BEGIN Excerpt

Gold Nanorods Target Pain Receptors for Relief

Researchers from Kyoto University's Institute for Integrated Cell-Material Sciences (iCeMS) may have found a way to control cell functions in order to alleviate intractable pain.

Researchers from Kyoto University’s Institute for Integrated Cell-Material Sciences (iCeMS) may have found a way to control cell functions in order to alleviate intractable pain.

In an optogenetic approach, tiny gold nanorods may be able to be injected to provide pain relief. The rods are 1-100 nanometers wide and long, which the team compared to a human hair that measures in at 100,000 nanometers wide.

Previous studies have shown that magnetic nanoparticles can activate the receptors in cell membranes called TRPV1 (transient receptor potential vanilloid type 1) which are responsible for pain. The problem with those strategies is that they often require genetic modification to the cells. The new method, however, does not call for modification and allows for a broader application.

END Excerpt

### Study questions
A: According to the article on gold nanorods and pain relief, what do earlier strategies using magnetic nanoparticles often require?
B: Write the next part of the article on gold nanorods and pain receptors, picking up after its last sentence.
The records that come after this article are from an unrelated source.

BEGIN Data supplied

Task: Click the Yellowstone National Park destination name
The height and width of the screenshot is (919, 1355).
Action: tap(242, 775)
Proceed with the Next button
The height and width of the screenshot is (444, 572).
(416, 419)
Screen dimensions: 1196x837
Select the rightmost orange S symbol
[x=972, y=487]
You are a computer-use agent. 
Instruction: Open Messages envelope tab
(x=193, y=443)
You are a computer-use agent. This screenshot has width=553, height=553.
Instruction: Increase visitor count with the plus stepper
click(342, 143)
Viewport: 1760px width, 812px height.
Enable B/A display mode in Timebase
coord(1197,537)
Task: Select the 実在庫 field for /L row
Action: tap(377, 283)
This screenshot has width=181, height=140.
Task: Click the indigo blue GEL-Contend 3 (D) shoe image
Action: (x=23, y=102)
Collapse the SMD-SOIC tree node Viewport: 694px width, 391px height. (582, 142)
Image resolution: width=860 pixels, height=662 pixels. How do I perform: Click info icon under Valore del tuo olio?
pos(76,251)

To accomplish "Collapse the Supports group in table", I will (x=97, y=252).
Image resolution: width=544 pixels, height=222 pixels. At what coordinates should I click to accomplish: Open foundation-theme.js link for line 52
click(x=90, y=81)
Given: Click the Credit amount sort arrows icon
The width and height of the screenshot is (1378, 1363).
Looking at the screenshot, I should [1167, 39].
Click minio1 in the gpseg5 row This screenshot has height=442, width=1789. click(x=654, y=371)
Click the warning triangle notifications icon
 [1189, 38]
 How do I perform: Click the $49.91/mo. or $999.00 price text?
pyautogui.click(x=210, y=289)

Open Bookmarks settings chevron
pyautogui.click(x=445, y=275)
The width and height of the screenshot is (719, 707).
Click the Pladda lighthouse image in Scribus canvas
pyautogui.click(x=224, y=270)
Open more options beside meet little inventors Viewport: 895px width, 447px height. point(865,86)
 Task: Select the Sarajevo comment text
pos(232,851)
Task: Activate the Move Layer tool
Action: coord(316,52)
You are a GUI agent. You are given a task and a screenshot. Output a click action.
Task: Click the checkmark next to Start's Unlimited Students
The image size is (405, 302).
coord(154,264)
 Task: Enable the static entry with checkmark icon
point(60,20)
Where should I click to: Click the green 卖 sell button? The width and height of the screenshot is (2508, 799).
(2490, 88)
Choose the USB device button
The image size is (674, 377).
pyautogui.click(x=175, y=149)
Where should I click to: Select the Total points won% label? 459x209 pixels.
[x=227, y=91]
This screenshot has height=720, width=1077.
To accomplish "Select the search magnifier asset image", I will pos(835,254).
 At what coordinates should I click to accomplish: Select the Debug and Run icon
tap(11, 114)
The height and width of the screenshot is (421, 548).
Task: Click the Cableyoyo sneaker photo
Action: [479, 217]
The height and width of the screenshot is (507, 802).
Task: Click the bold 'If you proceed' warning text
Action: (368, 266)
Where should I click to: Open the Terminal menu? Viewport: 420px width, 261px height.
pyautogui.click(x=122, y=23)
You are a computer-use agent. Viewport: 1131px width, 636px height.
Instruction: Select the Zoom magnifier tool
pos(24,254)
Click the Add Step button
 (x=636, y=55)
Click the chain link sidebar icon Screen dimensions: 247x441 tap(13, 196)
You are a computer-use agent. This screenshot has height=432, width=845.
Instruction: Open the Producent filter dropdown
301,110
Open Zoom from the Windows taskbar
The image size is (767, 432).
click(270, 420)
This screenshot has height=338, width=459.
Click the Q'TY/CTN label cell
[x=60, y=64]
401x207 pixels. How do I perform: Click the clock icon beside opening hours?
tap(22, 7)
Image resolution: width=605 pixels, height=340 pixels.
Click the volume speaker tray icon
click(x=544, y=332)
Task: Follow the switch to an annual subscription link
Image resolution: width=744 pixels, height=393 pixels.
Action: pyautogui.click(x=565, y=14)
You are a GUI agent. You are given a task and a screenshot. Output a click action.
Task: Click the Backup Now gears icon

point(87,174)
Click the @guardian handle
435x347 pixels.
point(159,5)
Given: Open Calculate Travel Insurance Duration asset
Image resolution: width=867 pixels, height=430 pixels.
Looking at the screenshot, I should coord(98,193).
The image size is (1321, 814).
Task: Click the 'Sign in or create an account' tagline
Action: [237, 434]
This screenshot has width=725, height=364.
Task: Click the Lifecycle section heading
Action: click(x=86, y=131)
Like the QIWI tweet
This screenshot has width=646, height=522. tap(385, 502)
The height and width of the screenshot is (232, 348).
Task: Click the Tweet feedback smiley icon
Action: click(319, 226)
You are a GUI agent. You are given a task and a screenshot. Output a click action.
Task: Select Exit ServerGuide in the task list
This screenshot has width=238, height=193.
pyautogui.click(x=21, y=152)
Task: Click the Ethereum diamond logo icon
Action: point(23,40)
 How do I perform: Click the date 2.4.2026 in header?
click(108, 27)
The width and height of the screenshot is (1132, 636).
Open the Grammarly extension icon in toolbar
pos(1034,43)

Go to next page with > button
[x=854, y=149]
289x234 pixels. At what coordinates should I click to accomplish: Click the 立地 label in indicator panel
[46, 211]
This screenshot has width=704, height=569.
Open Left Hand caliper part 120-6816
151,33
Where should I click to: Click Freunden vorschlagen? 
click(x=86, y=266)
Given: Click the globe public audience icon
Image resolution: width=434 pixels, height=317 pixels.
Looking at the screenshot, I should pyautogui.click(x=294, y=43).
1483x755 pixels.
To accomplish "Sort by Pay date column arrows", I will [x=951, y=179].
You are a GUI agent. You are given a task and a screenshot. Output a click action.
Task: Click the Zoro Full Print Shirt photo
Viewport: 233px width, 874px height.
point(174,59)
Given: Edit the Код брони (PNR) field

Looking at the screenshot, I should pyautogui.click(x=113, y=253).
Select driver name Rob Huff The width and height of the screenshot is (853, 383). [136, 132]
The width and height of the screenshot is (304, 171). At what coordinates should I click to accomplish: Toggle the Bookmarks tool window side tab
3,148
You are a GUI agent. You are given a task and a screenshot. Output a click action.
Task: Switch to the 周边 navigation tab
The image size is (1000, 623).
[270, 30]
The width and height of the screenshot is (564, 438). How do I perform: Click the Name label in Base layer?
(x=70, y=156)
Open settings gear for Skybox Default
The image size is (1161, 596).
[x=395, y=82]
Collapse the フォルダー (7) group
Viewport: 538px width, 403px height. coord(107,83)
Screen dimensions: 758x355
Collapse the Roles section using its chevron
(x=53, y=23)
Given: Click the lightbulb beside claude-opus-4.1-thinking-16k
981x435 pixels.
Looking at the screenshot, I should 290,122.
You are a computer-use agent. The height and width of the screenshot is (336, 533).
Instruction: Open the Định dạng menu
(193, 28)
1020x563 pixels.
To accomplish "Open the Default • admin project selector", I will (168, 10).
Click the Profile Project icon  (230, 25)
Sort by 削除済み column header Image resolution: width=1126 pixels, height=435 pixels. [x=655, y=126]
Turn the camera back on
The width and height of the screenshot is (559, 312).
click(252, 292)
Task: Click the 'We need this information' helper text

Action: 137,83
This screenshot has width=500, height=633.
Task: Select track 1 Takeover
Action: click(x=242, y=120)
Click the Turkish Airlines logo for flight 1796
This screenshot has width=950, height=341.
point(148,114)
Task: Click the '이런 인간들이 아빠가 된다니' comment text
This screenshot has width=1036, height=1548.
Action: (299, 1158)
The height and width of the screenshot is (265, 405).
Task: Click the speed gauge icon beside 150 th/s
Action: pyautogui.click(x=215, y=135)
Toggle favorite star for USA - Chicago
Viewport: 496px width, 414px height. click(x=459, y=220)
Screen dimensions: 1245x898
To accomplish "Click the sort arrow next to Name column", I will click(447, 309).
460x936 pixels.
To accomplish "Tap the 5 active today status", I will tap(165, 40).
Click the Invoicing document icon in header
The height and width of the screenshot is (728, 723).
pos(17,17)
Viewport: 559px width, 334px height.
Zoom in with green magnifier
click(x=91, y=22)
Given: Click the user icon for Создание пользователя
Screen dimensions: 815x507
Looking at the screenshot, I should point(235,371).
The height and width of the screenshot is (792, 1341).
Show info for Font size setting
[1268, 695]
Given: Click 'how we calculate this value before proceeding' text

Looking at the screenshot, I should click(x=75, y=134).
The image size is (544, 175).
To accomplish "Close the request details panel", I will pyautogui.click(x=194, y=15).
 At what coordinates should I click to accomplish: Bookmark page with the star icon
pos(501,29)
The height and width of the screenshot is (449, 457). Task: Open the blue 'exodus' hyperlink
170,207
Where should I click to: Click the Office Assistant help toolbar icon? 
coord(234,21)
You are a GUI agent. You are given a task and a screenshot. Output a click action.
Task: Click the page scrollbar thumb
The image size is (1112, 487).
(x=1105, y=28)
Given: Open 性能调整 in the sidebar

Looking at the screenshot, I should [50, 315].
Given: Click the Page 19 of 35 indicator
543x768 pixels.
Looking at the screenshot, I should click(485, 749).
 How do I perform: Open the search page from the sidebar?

END Data supplied

### Task responses
A: They often require genetic modification to the cells.

B:
The researchers “coated gold nanorods with a special type of protein that transports fat within the body known as a lipoprotein,” a news release explained. This was necessary so that the rods could bind to the TRPV1 receptors. Next, they heated the receptors with near-infrared light, which caused them to activate. This led to desensitization and thus, pain relief. The process was done safely without affecting the cell membranes.

Based on the study published in Angewandte Chemie International Edition, the gold nanorods are at least 1,000 times more effective at TRPV1 activation than traditional methods.

“The gold nanorods can be retained in the body for a prolonged period,” principal investigator Tatsuya Murakami, an associate professor at iCeMS, said in the statement. “Local injection of our gold nanorods might enable repetitive and on-demand treatment for people experiencing intractable pain because prior genetic engineering of the target cells is unnecessary.”